3
votes

I need your help.

I have an .xlsx file which looks like this:

enter image description here

My goal is to create a SSIS package which pushes this data into a DB table.

Now, col1 to col5 is ok, but each section has a name on top of it and that is supposed to be column 6 in the table. So the final destination table looks like:

col1 | col2 | col3 | col4 | col5 | col6 (Firstname Lastname from the top)

So far I have tried:

  1. Creating a recordset out of the excel sheet
  2. read recordset row by row using Ado foreach enumerator
  3. within the for each enumerator I have a set of variables that will represent the columns
  4. these variables I am flushing out to a data flow task which converts variables to columns using derived column and pushes it into the ODBC destination

Obviously this did not work out for me, I always get the message "0 rows inserted in the ODBC destination" when I run the package.

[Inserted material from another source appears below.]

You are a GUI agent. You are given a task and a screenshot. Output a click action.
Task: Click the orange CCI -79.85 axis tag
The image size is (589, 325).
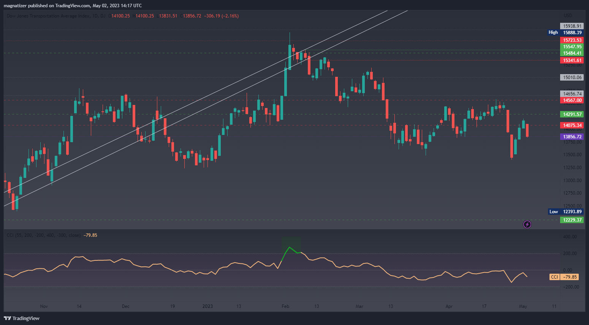pos(564,277)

To be honest I am not really sure how to solve this problem.

Any help is highly appreciated!!!

Thanks in Advance!!!

Edit:

PS: I can not use any one time or Power BI / Query tricks here. It has to be pure SSIS.

3
Before exporting this excel data to your DB, you can write a small vba macro that can re-arange the data into a new sheet as per your desired format, and than import that sheet directly to that database.usmanhaq
Hi, thanks for the comment, this is part of a large set of files and something like this wont be feasible for meSutharMonil
You need to write a C#/VB script using Script Component to implement this logic.Hadi
Is the installation of the ACE OLE/DB driver an option microsoft.com/en-us/download/details.aspx?id=54920billinkc

3 Answers

2
votes

The solution I can think of, is through script task, in these steps

  1. Read the Excel file from row 4
  2. Script task to add name to the data rows
  3. Remove column headings via conditional split
  • for the first step open Excel source properties, unselect column names in the first row, and set the OpenRowset to read from row four (Sheet1$A4:E) :

enter image description here

  • for the second step create a script component transformation. Select the 5 columns as input and create a new output variable (Name, in this case)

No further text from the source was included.